Given passage →
........
Introducing... Marie Claire’s March Issue Cover Star

Our new cover star is the Hollywood star, Tom Ford muse (and very classy lady) Julianne Moore

Julianne Moore for Marie Claire
Julianne Moore for Marie Claire

Our new cover star is the Hollywood star, Tom Ford muse (and very classy lady) Julianne Moore

'Hi, I’m Julie' - a typically understated greeting from Hollywood queen Julianne Moore.

Despite a film career that has spanned over three decades - featuring multiple Oscar nods along the way - and being widely considered as one of the greatest actresses of her generation, Marie Claire's March issue cover star maintains a determinedly unstarry sense of cool.

Meeting us at a local café in her native Manhattan, Julianne talked about her latest role opposite Ellen Page in Freeheld, the true story of same-sex couple Laurel Hester and Stacie Andree, who battled to secure Hester’s pension benefits when she was diagnosed with cancer. Despite recent same sex marriage legislation, in the interview Julianne revealed her belief that America still has a long way to go on gay rights. ‘I think it’s easy for us in New York to say “Oh, things are different” but they are not’ she says, ‘people can still be discriminated against at work, or for housing. In some States they can be fired for being gay; they can be denied opportunities.’

She also talked about the struggles of her Freeheld co-star Ellen Page, who was partly inspired to come out by her involvement in the film. ‘Ellen was miserable’ Julianne said, ‘she talked to me very frankly about her own experience – what it felt like, about the nature of the discomfort. A lot of people I know came out a long time ago. None of my friends were celebrities when they came out; they were college students. So here I was talking to this very young woman, who had recently come out, about experiences that were very, very fresh, so it was a different kind of conversation.’

She was equally open and frank about the issue of ageism in Hollywood. ‘It’s very difficult to find parts, no matter how old you are, no matter where you are and whether you’re a man or a woman’, she said, ‘the movie industry is not in the business of finding good roles for actors or actresses; it is in the business of creating films that will make as much money as possible.’
........
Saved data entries
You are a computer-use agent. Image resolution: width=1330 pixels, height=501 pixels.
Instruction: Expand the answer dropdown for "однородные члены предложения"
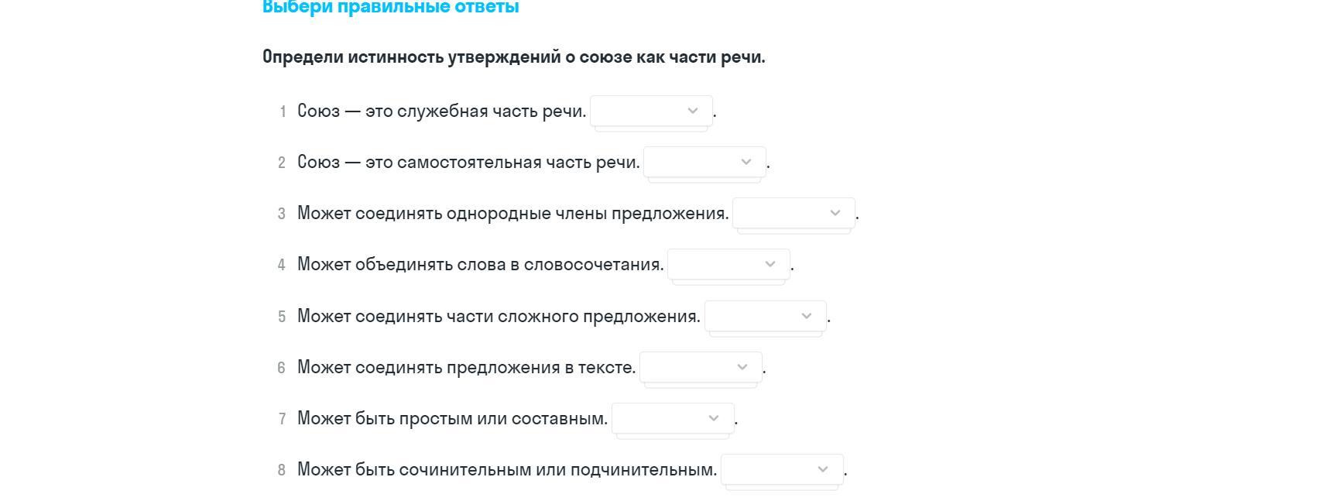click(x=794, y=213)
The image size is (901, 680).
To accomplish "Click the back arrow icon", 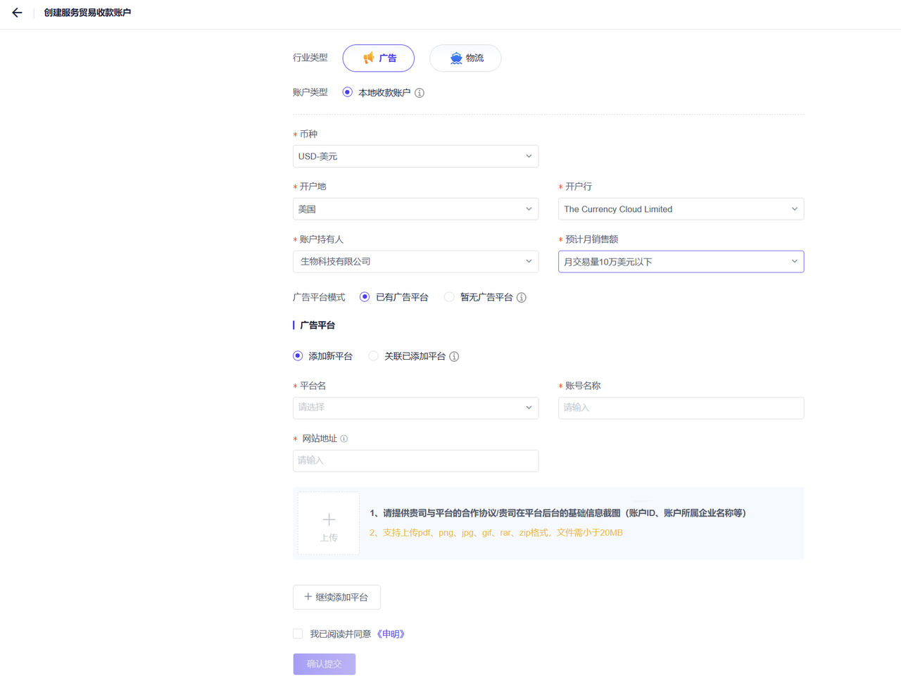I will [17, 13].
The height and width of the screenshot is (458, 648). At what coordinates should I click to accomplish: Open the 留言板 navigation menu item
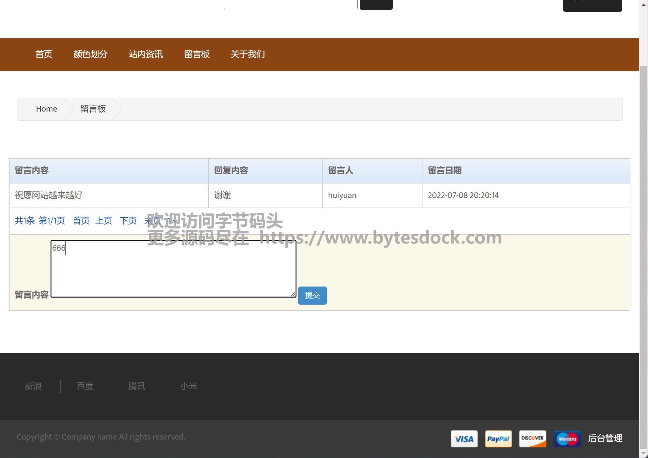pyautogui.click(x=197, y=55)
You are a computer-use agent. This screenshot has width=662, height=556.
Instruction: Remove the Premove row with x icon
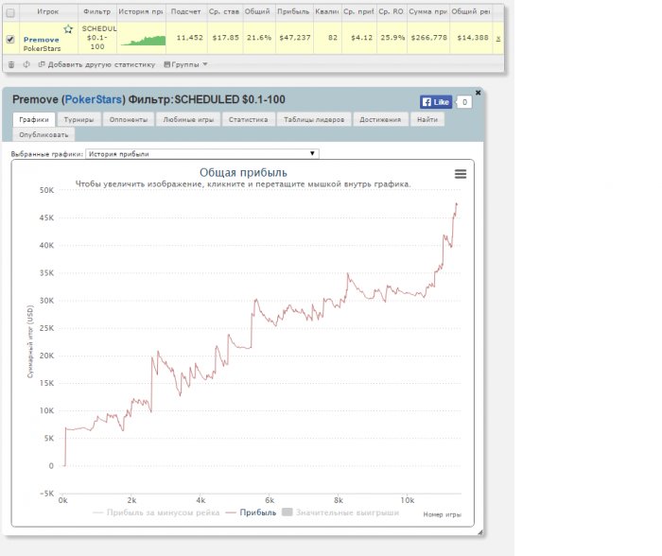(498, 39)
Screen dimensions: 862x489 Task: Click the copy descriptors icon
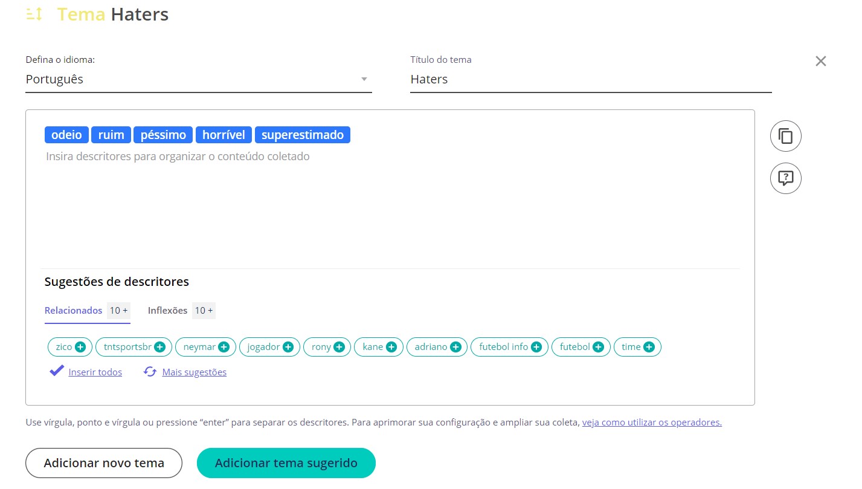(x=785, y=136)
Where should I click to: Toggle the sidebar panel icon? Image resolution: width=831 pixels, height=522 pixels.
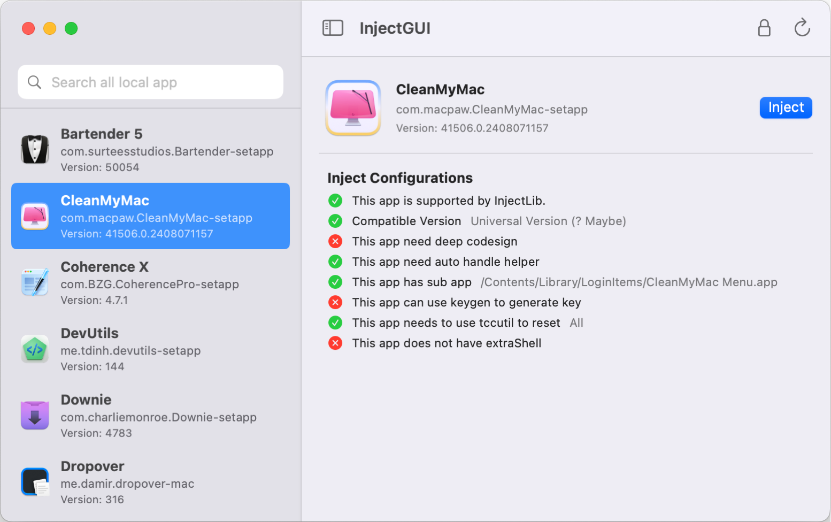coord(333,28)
........
Can you give the article on Julianne Moore as Marie Claire's March cover star again, word for word in full? None of this material is needed.

Introducing... Marie Claire’s March Issue Cover Star

Our new cover star is the Hollywood star, Tom Ford muse (and very classy lady) Julianne Moore

Julianne Moore for Marie Claire
Julianne Moore for Marie Claire

Our new cover star is the Hollywood star, Tom Ford muse (and very classy lady) Julianne Moore

'Hi, I’m Julie' - a typically understated greeting from Hollywood queen Julianne Moore.

Despite a film career that has spanned over three decades - featuring multiple Oscar nods along the way - and being widely considered as one of the greatest actresses of her generation, Marie Claire's March issue cover star maintains a determinedly unstarry sense of cool.

Meeting us at a local café in her native Manhattan, Julianne talked about her latest role opposite Ellen Page in Freeheld, the true story of same-sex couple Laurel Hester and Stacie Andree, who battled to secure Hester’s pension benefits when she was diagnosed with cancer. Despite recent same sex marriage legislation, in the interview Julianne revealed her belief that America still has a long way to go on gay rights. ‘I think it’s easy for us in New York to say “Oh, things are different” but they are not’ she says, ‘people can still be discriminated against at work, or for housing. In some States they can be fired for being gay; they can be denied opportunities.’

She also talked about the struggles of her Freeheld co-star Ellen Page, who was partly inspired to come out by her involvement in the film. ‘Ellen was miserable’ Julianne said, ‘she talked to me very frankly about her own experience – what it felt like, about the nature of the discomfort. A lot of people I know came out a long time ago. None of my friends were celebrities when they came out; they were college students. So here I was talking to this very young woman, who had recently come out, about experiences that were very, very fresh, so it was a different kind of conversation.’

She was equally open and frank about the issue of ageism in Hollywood. ‘It’s very difficult to find parts, no matter how old you are, no matter where you are and whether you’re a man or a woman’, she said, ‘the movie industry is not in the business of finding good roles for actors or actresses; it is in the business of creating films that will make as much money as possible.’